2.  A técnica desmitifica e profana a realidade, segundo Walter Benjamin. Qual o papel do método cinematográfico de Jarman no processo de desmistificação e profanação da Arte cinematográfica em si mesma?

Você se refere ao ensaio seminal de Benjamin sobre a reprodutibilidade técnica que, na modernidade, rouba a aura de uma obra artística. Permita-se evocar uma belíssima metáfora que o autor nos apresenta no mesmo texto. Para ele, o pintor estaria para um curandeiro assim como um cineasta estaria para um médico. Enquanto o curandeiro trata o enfermo com o poder de seu toque, na superfície da carne, o médico opera seu paciente nas entranhas, abrindo-lhe o corpo e examinando, tocando e escrutinando as vísceras. O pintor, segundo esta analogia, apenas observa o mundo e sua representação é um toque tímido, impressionista – na má acepção do termo – superficial. Já o cineasta, este sim manipula a película, corta, cola, rearranja o material diante de si e, com as facilidades da tecnologia, reconfigura o real que a lente da câmera testemunha. Digo que Derek Jarman foi um exímio médico cirurgião para o cinema, pois em seus filmes mais experimentais, ele operava fisicamente na película para desfigurar a imagem em seu limite em prol de uma obra final que seja quase metacinematográfica. Glitterbug, sua obra póstuma, de 1994, é uma coletânea de pequenos registros caseiros que passaram por experimentos físicos, apagando o sentido narrativo e expelindo a materialidade do cinema, aquilo que está antes de qualquer empreitada lógica, linear, num filme.

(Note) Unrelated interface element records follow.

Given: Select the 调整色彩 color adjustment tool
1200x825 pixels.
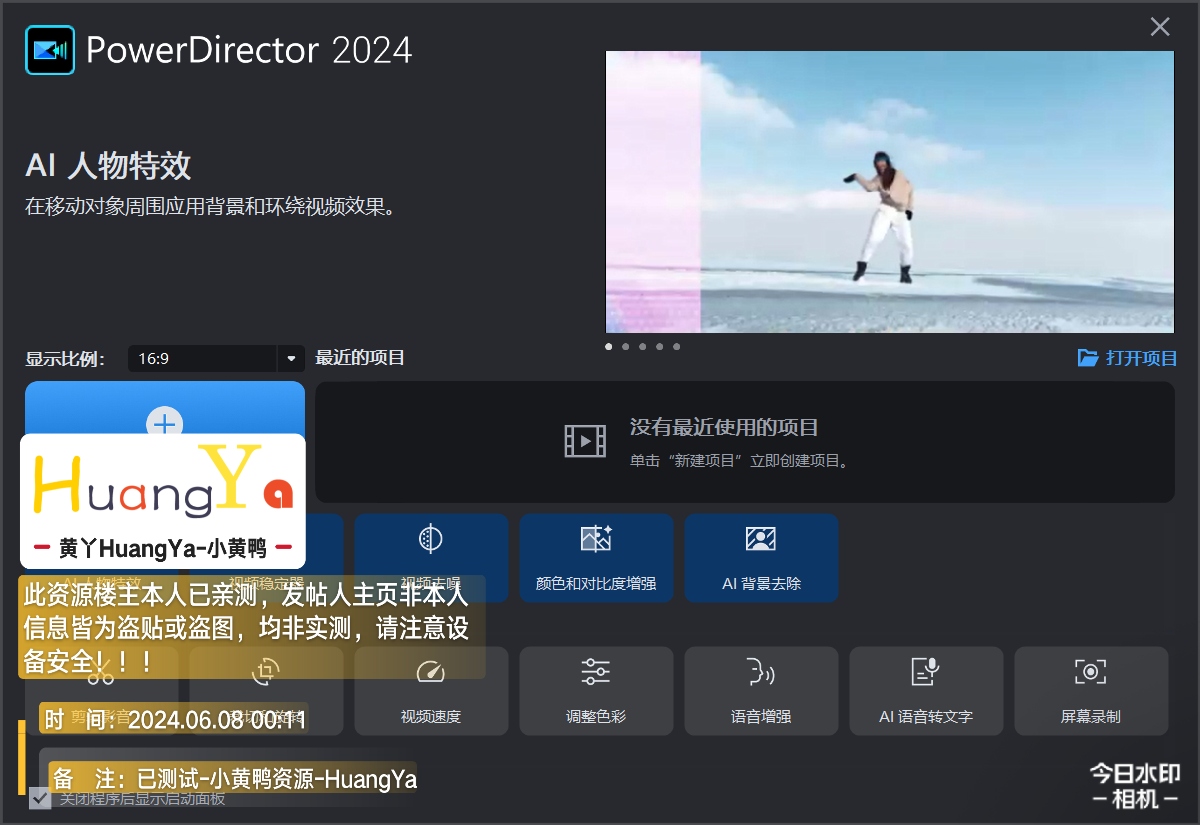Looking at the screenshot, I should tap(596, 691).
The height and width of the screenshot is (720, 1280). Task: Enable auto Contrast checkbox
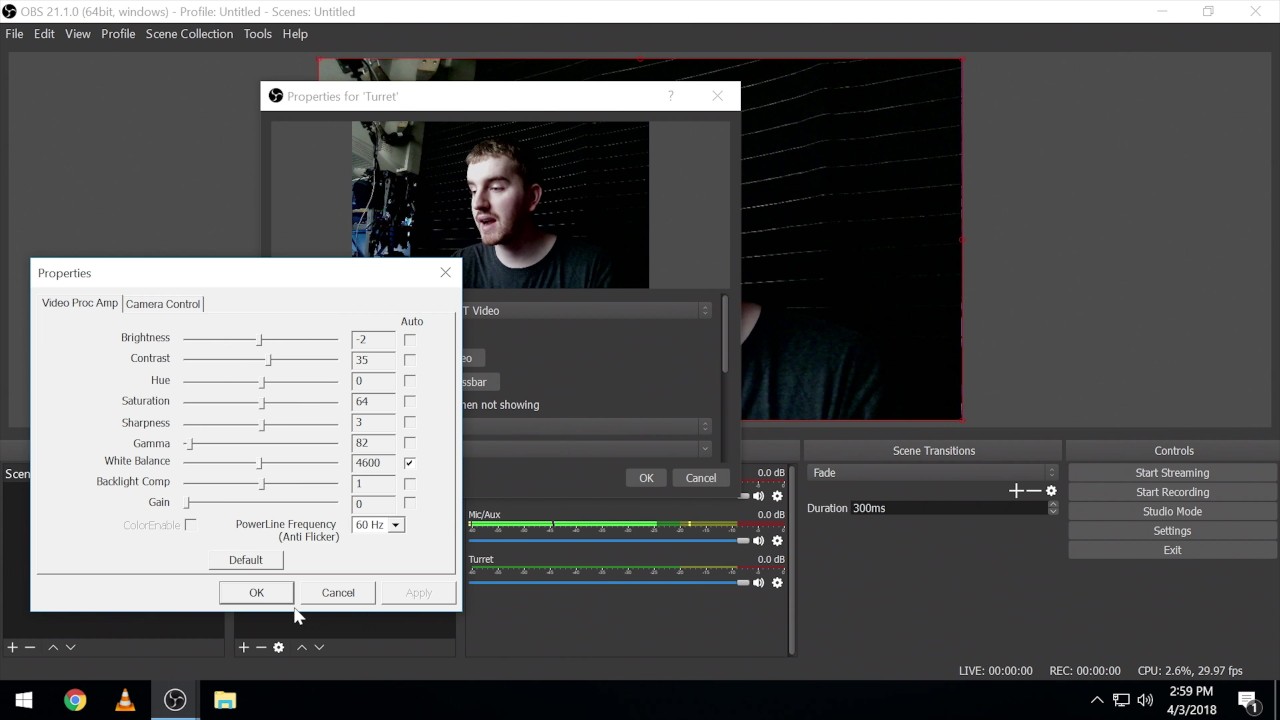coord(409,360)

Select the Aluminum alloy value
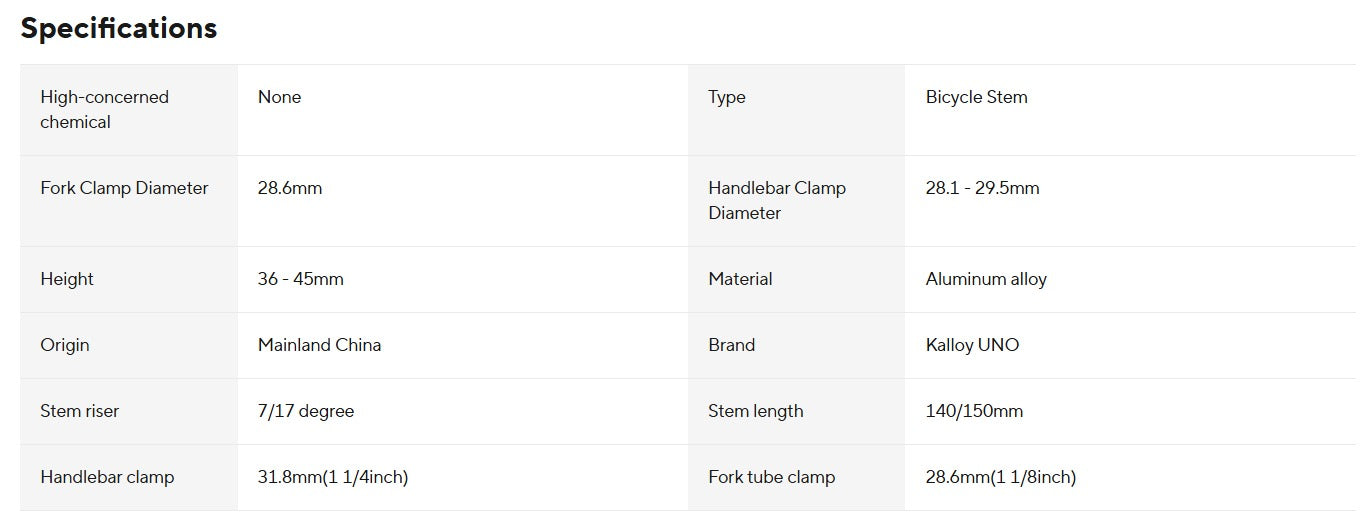pos(986,279)
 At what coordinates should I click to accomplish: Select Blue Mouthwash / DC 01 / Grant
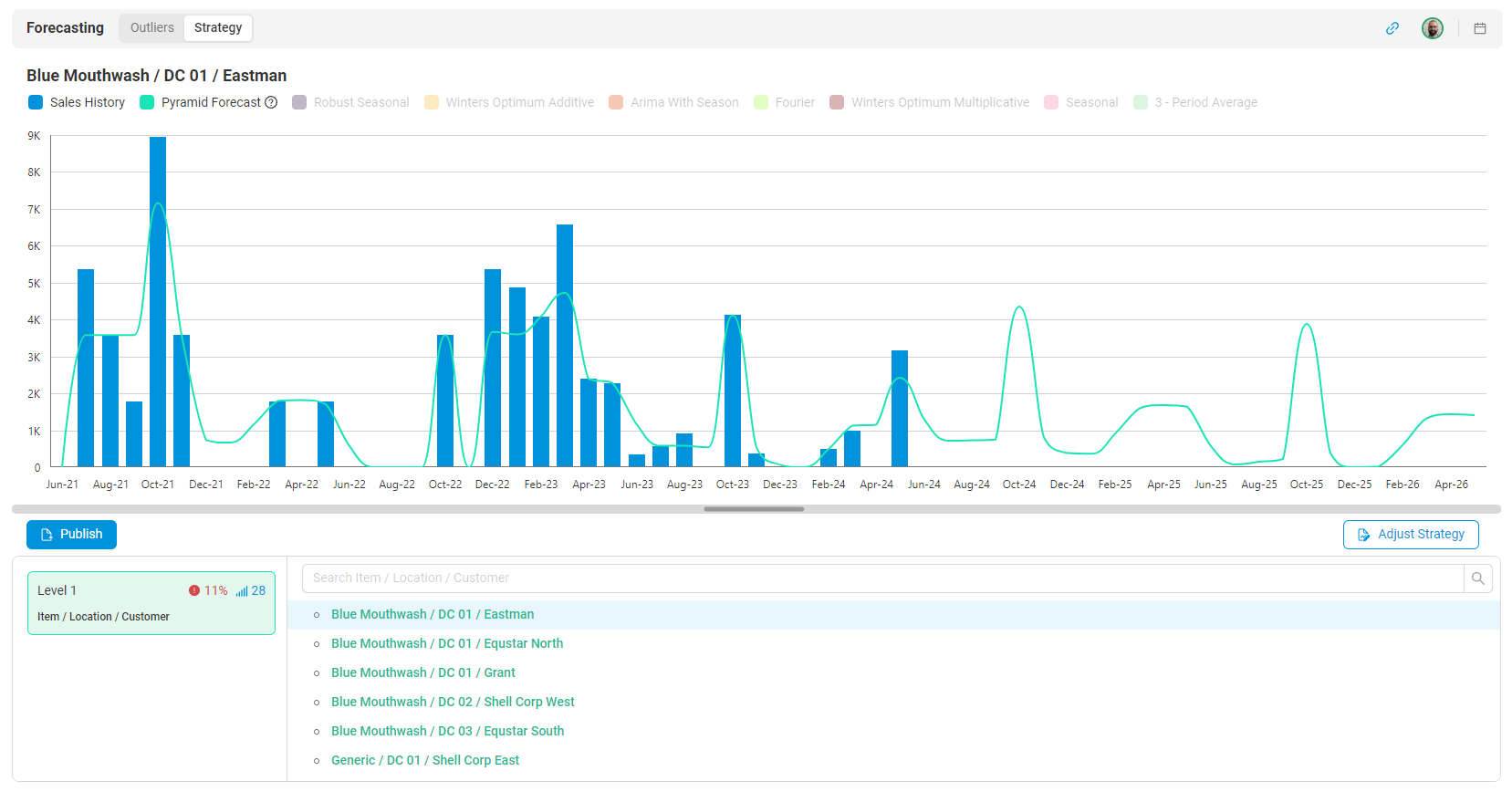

3. Em Kant, o sublime tem o objetivo de apequenar a experiência humana diante do incomensurável. Por outro lado você nos trás o conceito de pitoresco em Jarman. Ele considera que o pitoresco tem proeminência diante do sublime? Porquê?

Não vejo desta forma. No segmento “Journey to Avebury”, em Glitterbug, o cineasta nos confronta com a inquietação de uma natureza vasta e implacável. Os descampados do interior inglês sobressaltam-se ante o espectador, fazendo-o se curvar diante da impotência crônica face ao insólito, ao monstro natural. No entanto, este arrebatamento é encapsulado pela lente de Jarman e, posso ousar, domesticado. Fenomenologicamente, podemos enxergar isto como uma corporeidade explicitada do quiasma que existe nas relações do ser com seu meio. Sendo assim, não há mais uma natureza avassaladora a nos ameaçar. É como se o filme negasse a fragilidade do corpo em favor da superioridade da percepção uma vez que o indivíduo se coloca de forma implicada ao seu meio. Sem dúvida, Merleau-Ponty se deleitaria com essas imagens produzidas por Derek Jarman.

Donny Correia é mestre e doutor em Estética e História da Arte pela USP. É crítico de cinema e pesquisa as relações dele como a evolução das vanguardas históricas na arte. Também é escritor e poeta, tendo publicado, entre outros, Corpocárcere (2013) e Zero nas veias (2015). Em 2013, tornou-se o primeiro brasileiro a ter um poema selecionado pela NASA para ser enviado a Marte à bordo da sonda MAVEN. Publica ensaios e resenhas em periódicos como O Estado de S. PauloFolha de S.Paulo Psicologia em foco (PUC-PR). Também atua como professor de História e Linguagem do Cinema em instituições diversas como FMU, Academia Internacional de Cinema e Sesc. Sua obra mais recente é uma compilação das críticas cinematográficas do poeta modernista Guilherme de Almeida, publicado em 2016 pela editora Unesp: Cinematographos de Guilherme de Almeida - antologia da crítica cinematográfica.